The Spirit in Aspiration
This post was going to be about spirits of one kind, and then I listened to something that I think is life-changing and now I want it to be about spirits of another kind. Maybe it will be about both, and maybe the two things I want to talk about today are even part of the same thing.
Where I live, it’s been a bit dispiriting the last couple of days. The politics, the noise of fringe groups fed by disinformation etc. I could go on but you all watch the news.
I unplugged from social media and the news for a bit today and treated myself to the latest On Being episode with Trabian Shorters. So for anyone who works in a library, which is my lens, or who works with humans and hopes to make lives better, this is for you. I was just having a conversation yesterday, I kid you not, with a new co-worker and talking about the terms “homelessness” and “at-risk” and how I was finding they weren’t working for me any more. And then I listen to this conversation and my mind is on fire, blown, happy! (Houseless is tending to replace homeless btw but is that the right word? I’m not sure…I leave it out when possible).
So the episode is about “asset-framing” and it is about dignity, and love, and figuring out how to retain the spirit in aspiration. (Which reminded me of last week’s post because Amy Krouse Rosenthal was the queen of this kind of wordplay, finding words in words).
From the transcripts:
“Asset-framing is a direct expression of the love doctrine, right? It is defining people by their aspirations and contributions, before you get to their challenges. So whatever is going on in someone’s life, you don’t ignore it, but you don’t define them by the worst moment or the worst experience or the worst potential; none of that. You have to look past their faults, to see who they really are. And even the word “aspiration,” we are very intentional about that, because it has the word “spirit” baked into it”
I love this episode, because I can take it to my job tomorrow (well in my case this weekend) and get to work with it right away. The discussion around the way we have said “at-risk youth” instead of “students” speaks to my heart so clearly. It’s not even about the language that you use to describe humans, it’s about how you think about them or hold them in your thoughts, and how that affects the degree of openness, open-heartedness, with which you approach that human.
All I know in my many years of working at the library is that interactions are so much more likely to go well if I’m able to literally feel an open heart when I begin.
So. Please listen, or read the transcripts, whatever works for you, but especially if you want to be of service to others, or if you work, say, at the library.
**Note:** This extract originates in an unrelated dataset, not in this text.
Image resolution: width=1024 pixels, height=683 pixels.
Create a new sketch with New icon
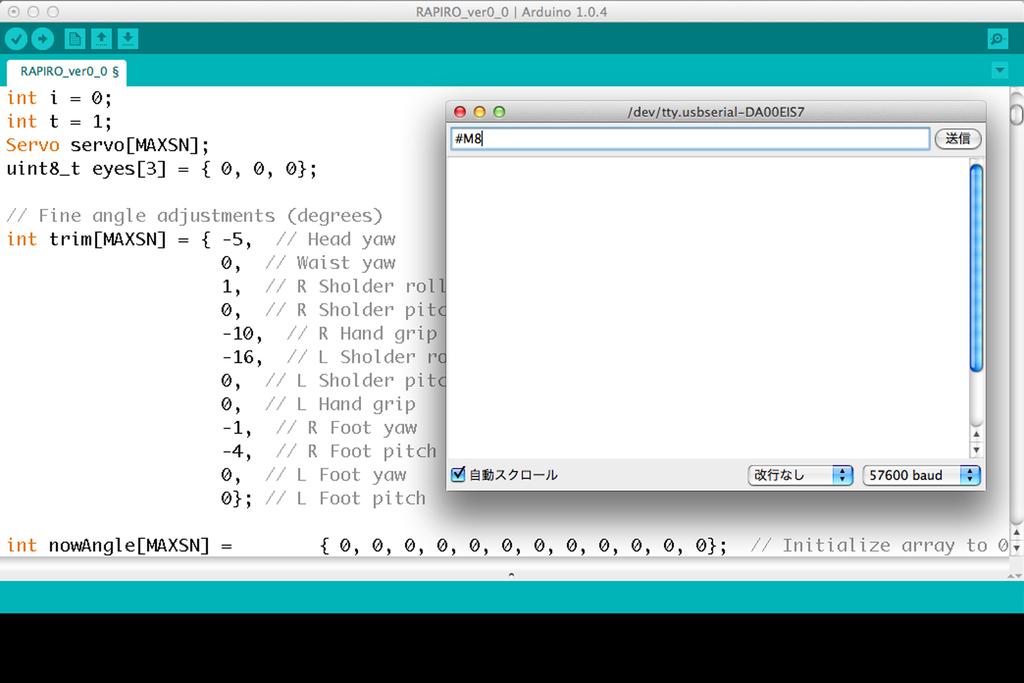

I will not sugarcoat what it’s been like working the last couple of years in a pandemic. Some of us joke about the degree to which we’re dead inside. Like, you get to work, say hi how’s it going to your buddy, oh pretty good, dead inside you know, but pretty good. Some days less dead than others. And that’s truth, but there’s more to it. For me, I know I’ve been doing (in a larger sense), more deficit framing than asset framing some days and the thing is I’m aware, I’m trying really hard not to, but sure it happens. But I know too that once I get in the swing of asset framing I’m lighter, the job is easier. I’m rewiring my brain, again. I remember that I’m a fighting optimist, damn it.
In libraries, the word customer is used, where it used to be patrons. Neither of those words have ever worked for me. (Like what are we selling here?) I prefer humans. Which doesn’t really work always in conversation (unless you’re among Star Trek fans, which is often the case for me tbh) but I use it in my head, anyway. Person works. People. The words we stick in our heads matter, don’t they?
Anyway, here we are in a pandemic, no matter how much we all would like to be done with it.
When I posted a photo from this series of cocktail still lifes, I used the caption, Photography: a magic or an art? They’re just photos of three drinks mixed with various spirits, but I had a lot of questions floating around in my head at the time, as happens. Like, how are photos believable and in what ways are they simply pretend? What is beauty for? And can it be an antidote for the fuckery of the world? I was mixing these drinks up one afternoon like they were potions or cures. I was thinking about love because someone had said about the protests/illegal gatherings, that you know there’s something off about them because there is no love present. How did we even get here? Historians will be dissecting this time period forever. What happened to people? When did some of us stop caring about others? And I don’t mean just the anti-vaxxers etc. What about us too? Is it just generally harder to care about others because of distance, space, isolation, our hardened hearts? I know I have changed a lot in these past two years. I hold myself back, I’m less open-hearted.
If people can change, can they also change back? Is there a drink or a potion or a magic trick for that? I don’t know if I’m going be able to completely transform, you know, but when I’m not dead-tired and soul-dampened, I want to. If I can change, can I believe that someone with opposing viewpoints can also change? If I want you to see me for my spirit and aspirations, is it not only fair that I try to see yours? Maybe we don’t want to change back anyway; maybe we want to change forward.